__SOURCE DOCUMENT__:
* begin *
Every place I’ve ever worked has struggled with figuring out how to plan and estimate ongoing maintenance outside of a couple of very narrow cases. If it’s something specific, like a library upgrade, or a bug, you can usually scope and plan that without too much trouble. But anything larger is a struggle, because those larger maintenance and care efforts are harder to estimate, especially when there isn’t a specific & measurable customer-facing impact. You don’t have a “thing” you can write a bug on. You don’t know what the issues are, specifically, it’s just acting bad.
The problem requires sustained focus, the kind that lasts long enough to actually make a difference. And that’s hard to get.
One of the reasons why Cutting Trails is so effective is that it doesn’t take that much more time than the work the trail is being cut towards. Back when estimating via Fibonacci Sequence was all the rage, the extra work to cut the trail usually didn’t get you up to the next fibonacci number.
Furthermore, the effort to get in and actually estimate and scope some significant maintenance work is often more work than the actual changes. It’s wasteful to spend a week investigating and then write up a plan for someone to do later. You’re already in there!
Finally, rarely is there a direct advocate. There’s nearly always someone who acts as the Voice of the Customer, or the Voice of the Business, but very rarely is anyone the Voice of the Forest.
(I suspect this is one of the places where agile leads us astray. The need to have everything be a defined amount of work that someone can do in under a week or two makes it incredibly easy to just not do work that doesn’t lend itself to being clearly defined ahead of time.)
So the overgrowth and debris builds up, and you get the software equivalent of an unchecked forest fire: “We need to just rewrite all of this.”
No you don’t! What you need are some Controlled Burns.
It goes like this:
Most Forests have more than one application, for a wide definition of “application.” There’s always at least one that’s limping along, choked with Overgrowth. Choose one. Find a single person to volunteer. (Or get volun-told.) Clear their schedule for a month. Point them at the app with overgrowth and let them loose to fix stuff.
We try to be process-agnostic here at Software Forestry, but we acknowledge most folks these days are doing something agile, or at least agile adjacent. Two-week sprints seems to have settled as the “standard” increment size; so a month is two sprints. That’s not nothing! You gotta mean it to “lose” a resource for that much time. But also, you should be able to absorb four weeks of vacation in a quarter, and this is less disruptive than that. Maybe schedule it as one sprint with the option to extend to a second depending on how things look “next week.”
It helps, but isn’t mandatory, to have success metrics ahead of time. Sometimes, the right move is to send the person in there and assume you’ll find something to paint a bullseye around. But most of the time you’ll want to have some kind of measurement you can do a before-and-after comparison with. The easiest ones are usually performance related, because you can measure those objectively, but probably aren’t getting handled as part of the normal “run the business.” Things like “we currently process x transactions per second, we need to get that to 2x,” or “cut RAM use by 10%,” or “why is this so laggy sometimes?”
* end *
__DATA__:
* begin *
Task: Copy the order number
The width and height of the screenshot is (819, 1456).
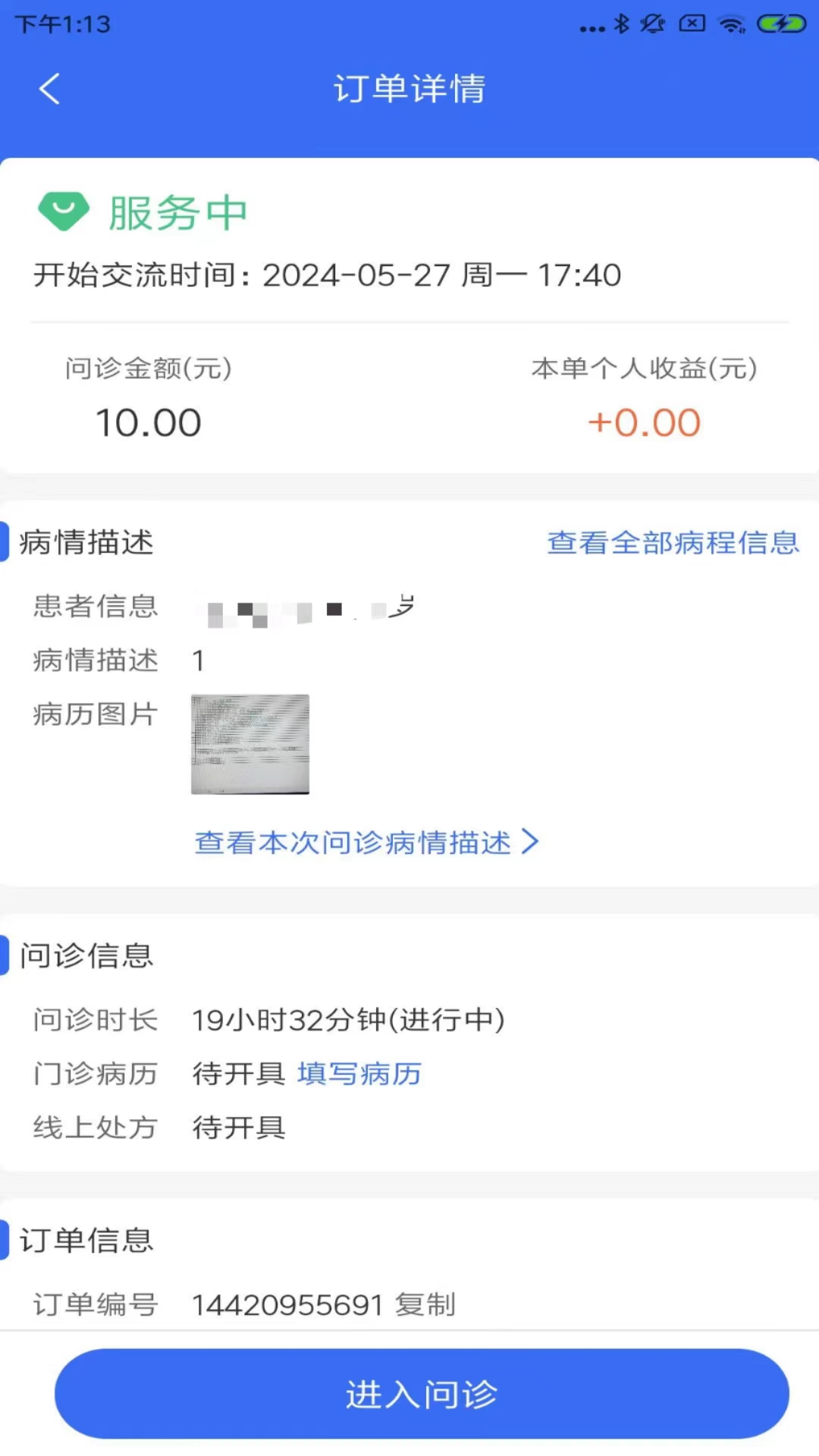Action: coord(425,1305)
* end *
__STATED PROBLEM 1__: Repeat the stretch of the software maintenance post from "One of the reasons" through "next fibonacci number.", swapping "Cutting Trails" for "Pruning Paths".
__STATED PROBLEM 2__: Decide whether each statement agrees with the software maintenance post, and support each yes or no with the deciding words quoted from it. (a) The volunteer's schedule should be cleared for a month. (b) Success metrics must be set before the work begins. (c) Two-week sprints are described as the standard increment size.

__CORRECT RESULT 1__:
One of the reasons why Pruning Paths is so effective is that it doesn’t take that much more time than the work the trail is being cut towards. Back when estimating via Fibonacci Sequence was all the rage, the extra work to cut the trail usually didn’t get you up to the next fibonacci number.

__CORRECT RESULT 2__:
(a) Yes: "Clear their schedule for a month."
(b) No: "It helps, but isn’t mandatory, to have success metrics ahead of time."
(c) Yes: "Two-week sprints seems to have settled as the “standard” increment size"